|M.Sc Student||Jammal Mtanes Loren|
|Subject||Analyzing the Interaction of I/O and Performance in|
|Department||Department of Electrical and Computer Engineering||Supervisor||PROFESSOR EMERITUS Uri Weiser|
In modern computer architectures, where many cores share the same storage resource on the same chip (Chip Multi Processors-CMP), off-chip bandwidth is a potential bottleneck. In multi-core machines many processes run in parallel as a result the demand of storage bandwidth increases. This problem is particularly severe in the presence of big data, where the storage is accessed frequently.

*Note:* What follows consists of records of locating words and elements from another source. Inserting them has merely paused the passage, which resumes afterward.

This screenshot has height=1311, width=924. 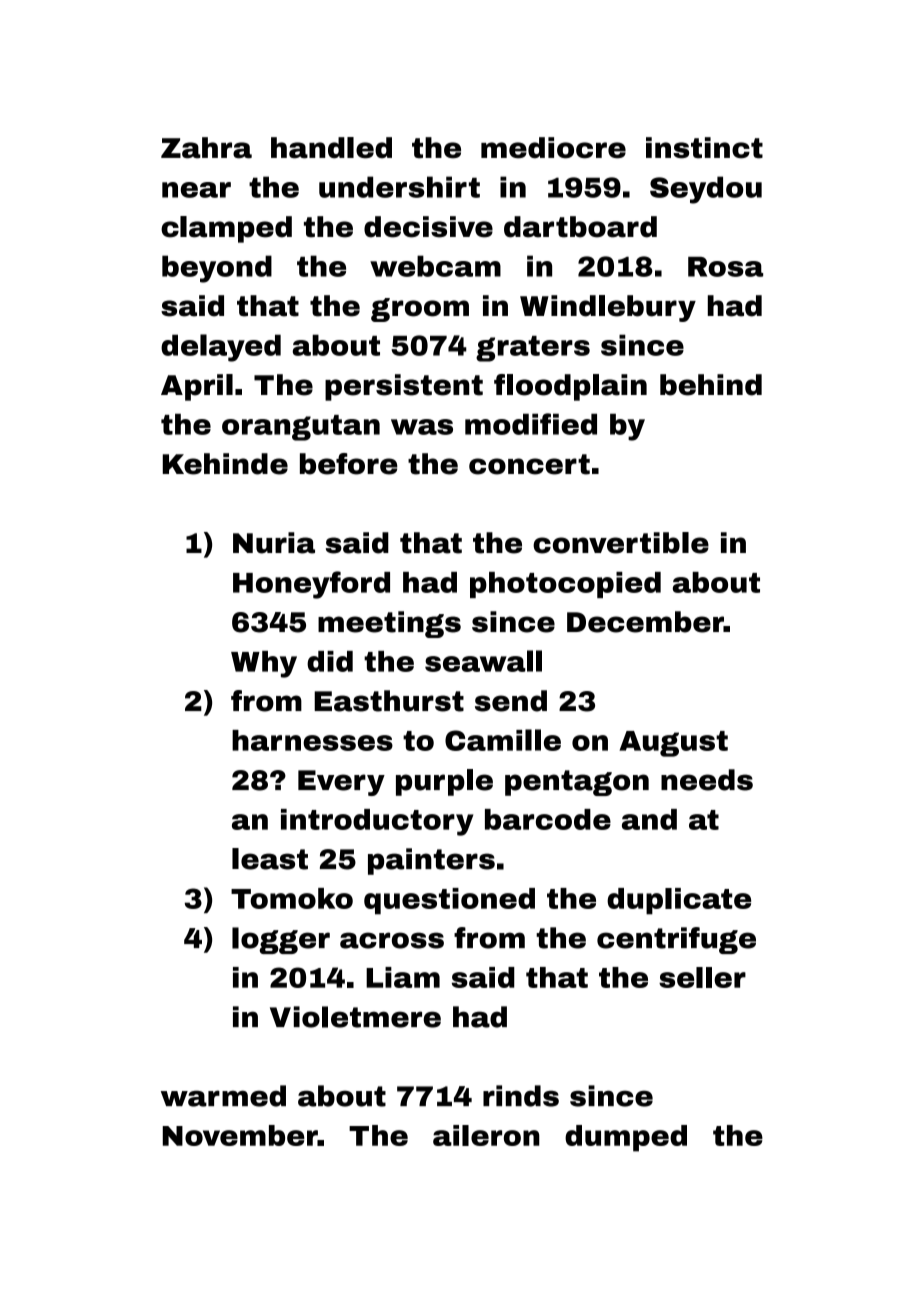 What do you see at coordinates (206, 148) in the screenshot?
I see `Zahra` at bounding box center [206, 148].
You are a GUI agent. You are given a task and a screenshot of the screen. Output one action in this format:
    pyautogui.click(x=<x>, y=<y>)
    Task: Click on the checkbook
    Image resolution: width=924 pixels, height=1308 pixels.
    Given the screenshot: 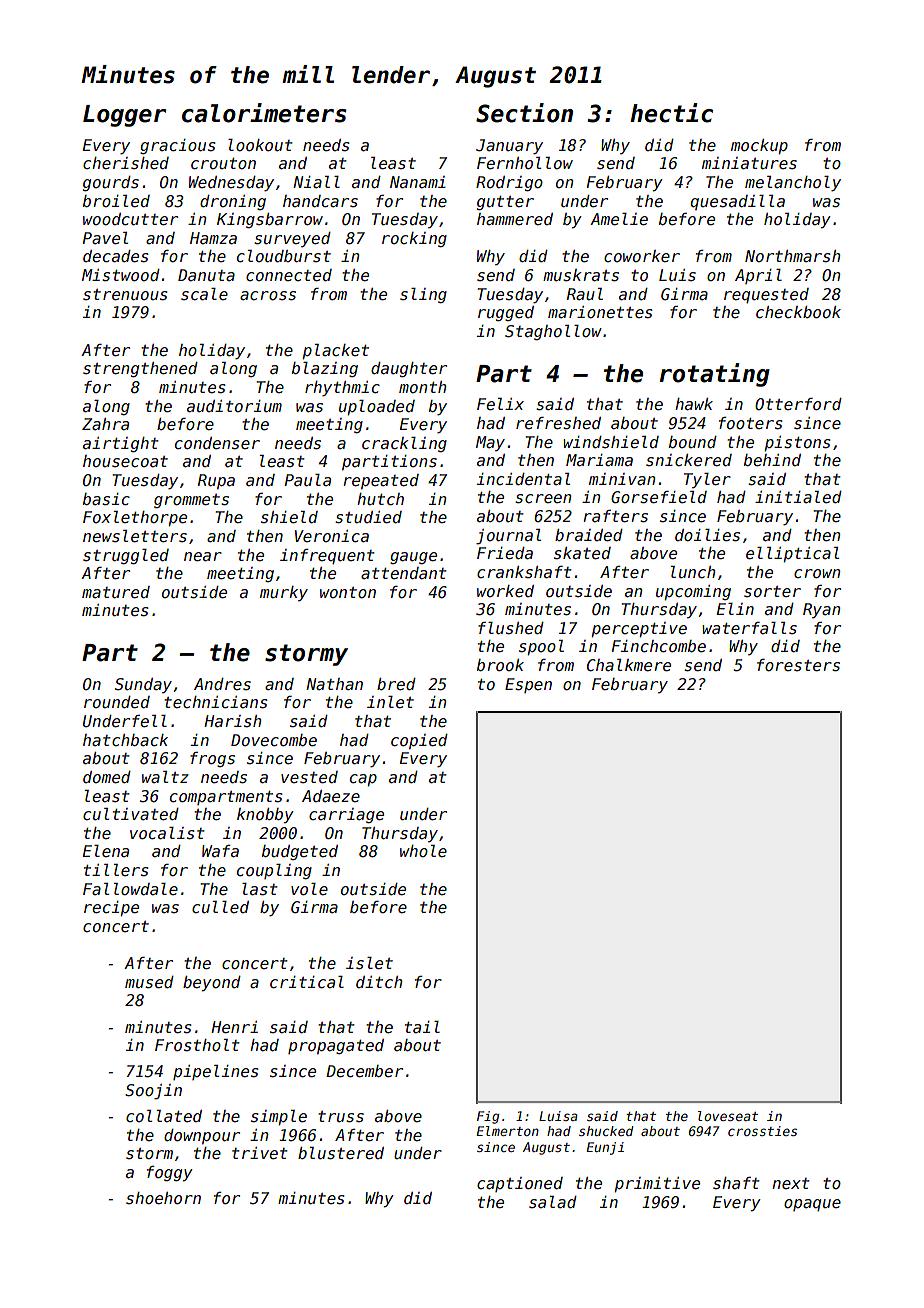 What is the action you would take?
    pyautogui.click(x=798, y=312)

When the storage is shared among many CPUs and off-chip bandwidth is insufficient, pressure on the I/O bus increases, hence decreasing performance.

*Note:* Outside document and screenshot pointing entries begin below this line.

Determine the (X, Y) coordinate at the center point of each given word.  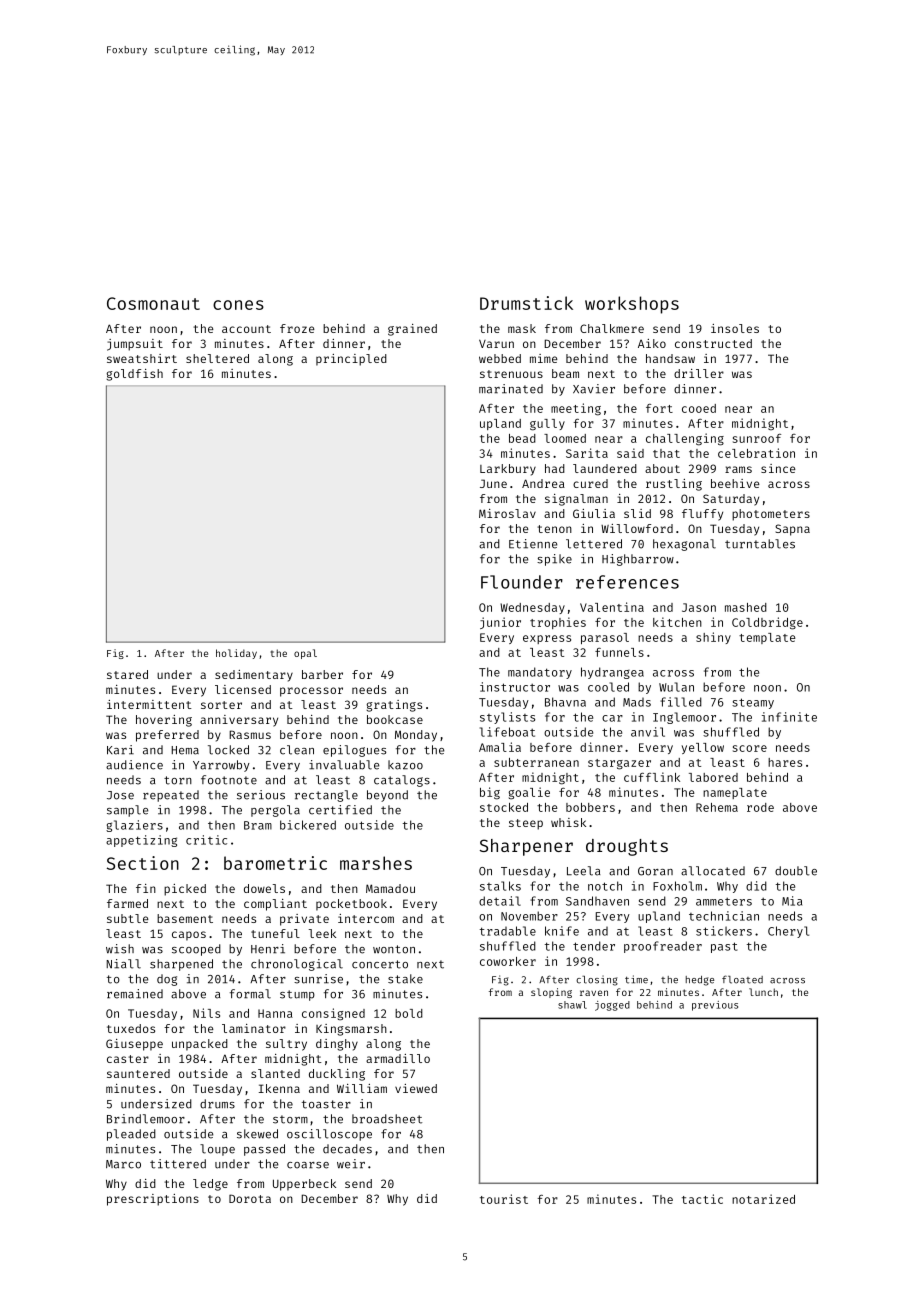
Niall (123, 964)
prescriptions (153, 1200)
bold (409, 1013)
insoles (735, 328)
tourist (504, 1199)
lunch (763, 992)
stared (127, 674)
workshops (632, 305)
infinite (789, 717)
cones (238, 305)
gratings (394, 706)
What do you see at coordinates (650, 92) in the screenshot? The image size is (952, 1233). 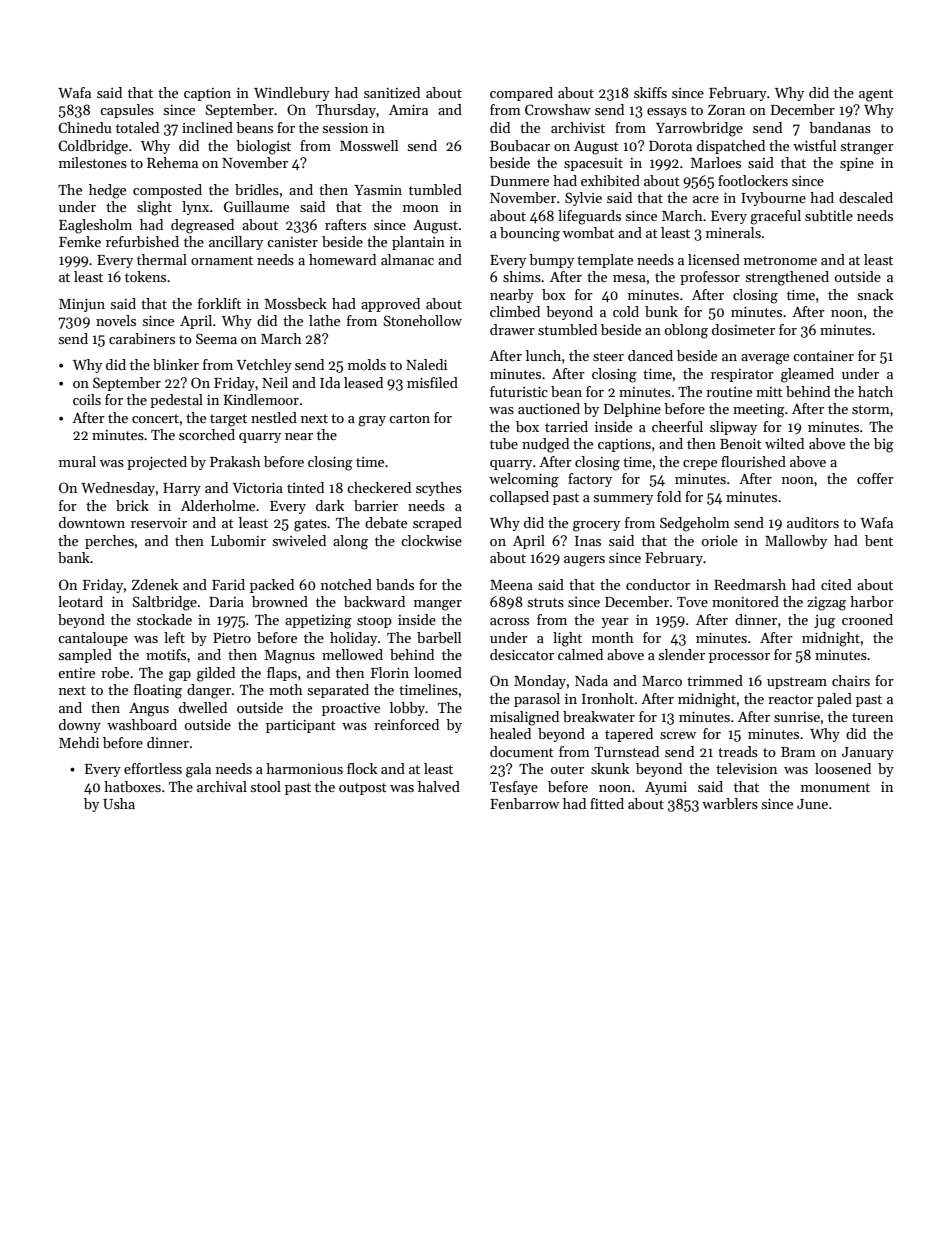 I see `skiffs` at bounding box center [650, 92].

Solid-state drives (SSDs) were developed to compensate for the seek time of hard disk drives (HDDs), leading to performance improvement. Within the framework of SSDs, the access time is decreased, yet it is not fast enough to serve modern multiprocessor systems where many processes need to access the storage simultaneously.

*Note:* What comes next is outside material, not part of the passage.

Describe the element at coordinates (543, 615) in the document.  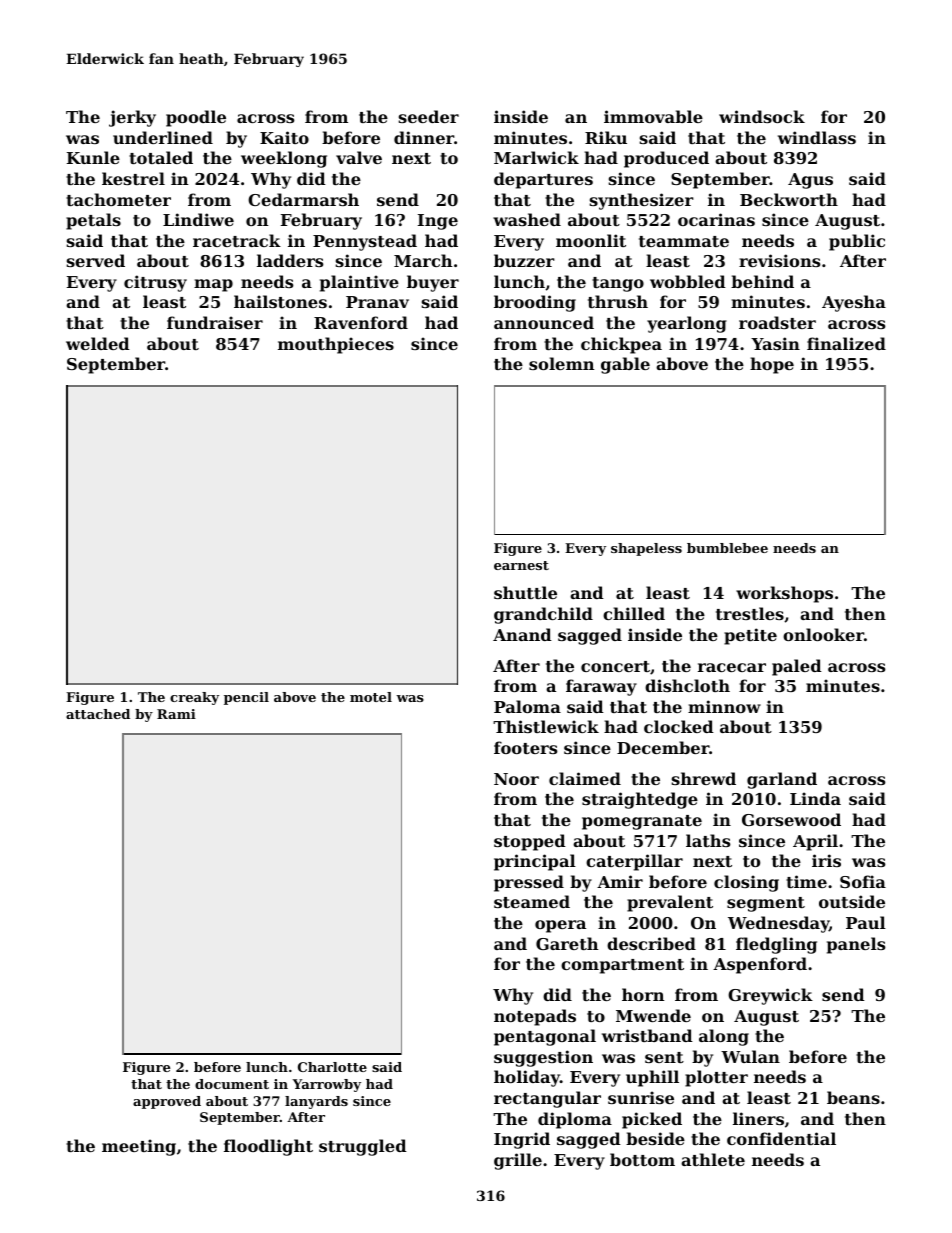
I see `grandchild` at that location.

Our target in this work is to understand the impact of the number of running processes on performance in multiprocessor systems for programs that consist of both I/O and computational phases. Reading a lot of data and making computations are a common behavior for a wide range of applications such as extracting fields from databases and counting words in text files. The behaviors of such applications are investigated by addressing the interplay between the maximum bandwidth limit of the storage, the number of processes running in parallel, and the buffer size of the read system call. Understanding this interplay assists in setting the parameters for improving the execution time and storage bandwidth consumption. To this end, we developed an analytical model for estimating the execution time and the consumed storage bandwidth. This model (backed by simulations) can be used to study the workload parameters and its performance properties. Moreover, the model also suits extreme cases of programs such as negligible I/O programs as well as negligible computation programs. The model depends on both program and architecture parameters. The former parameters are the number of running parallel processes, the I/O buffer size, and the number of computations, while the latter parameters are the frequency, the number of executed instructions per second, and the storage bandwidth limit. Our goal is to use this model to optimize the performance by determining the appropriate number of running processes and the buffer size while keeping the architectural resources balanced.